While in the past, emerging nations were often characterised by large families in which adult children would eventually take care of the older generation, the respective demographic shifts plus declining birth rates are steadily putting an end to this. “So, in order to have a lasting impact, savings need to be invested to yield interest”, Caroline clarifies. “Micro pensions are thus a move from informal savings to smart savings”.

Caroline van Dullemen carrying out an information session on micro pensions in the Solomon Islands | © Interviewee’s own collection.

From Melanesia to the world

At the moment, the United Nations Capital Development Fund (UNCDF) is executing a micro pension pilot in the Pacific, to be exact in the subregion of Melanesia, comprising the small island states of Fiji, the Solomon Islands and Papua New Guinea. As Caroline illustrates: “Presently, these countries provide meagre old age pensions only geared to those in the formal sector —by contrast, nearly 80% of this region’s population falls into the informal branch”.

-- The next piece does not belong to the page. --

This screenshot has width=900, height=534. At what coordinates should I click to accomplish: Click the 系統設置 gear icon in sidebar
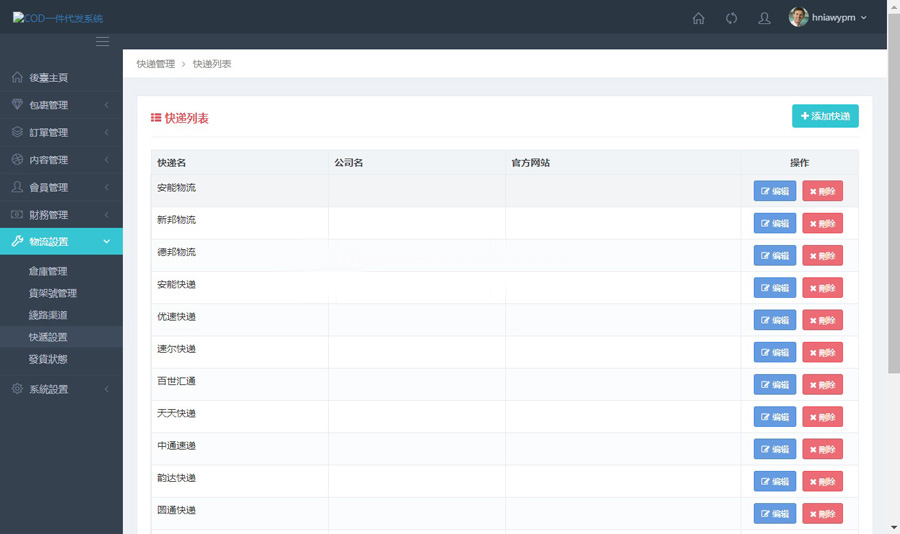tap(17, 389)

This is where the team from the Netherlands and the Pacific Financial Inclusion Programme (PFIP) make their entry. Operating from the UNDP office in Fiji with branch offices in Papua New Guinea, Samoa and the Solomon Islands, the PFIP has solid experience having aided over 1.78 million low-income Pacific islanders in the last years. The initial ongoing pilot phase was deemed very successful indeed. “People are queuing early in the morning to get more information”, Caroline assures. What is more, the project allows for potential replication in other emerging nations and the rest of the world and is considered to be the next step in financial inclusion. “If it weren’t for all the encapsulated legislations, I’d love to implement this in the Netherlands”, Caroline says. “Especially self-employed people would benefit from the insights and knowledge we’ve acquired so far from and thanks to the inhabitants and partners in the Pacific”.

Meanwhile, Caroline has defended her PhD research on The Politics of Aging: The risk of Old Age Poverty in Emerging Countries. “The latter has anchored my primary concern to keep educating people that ageing is a global predicament. The saying goes: emerging countries will become old before they become rich —therefore urgent and purposeful action is needed”.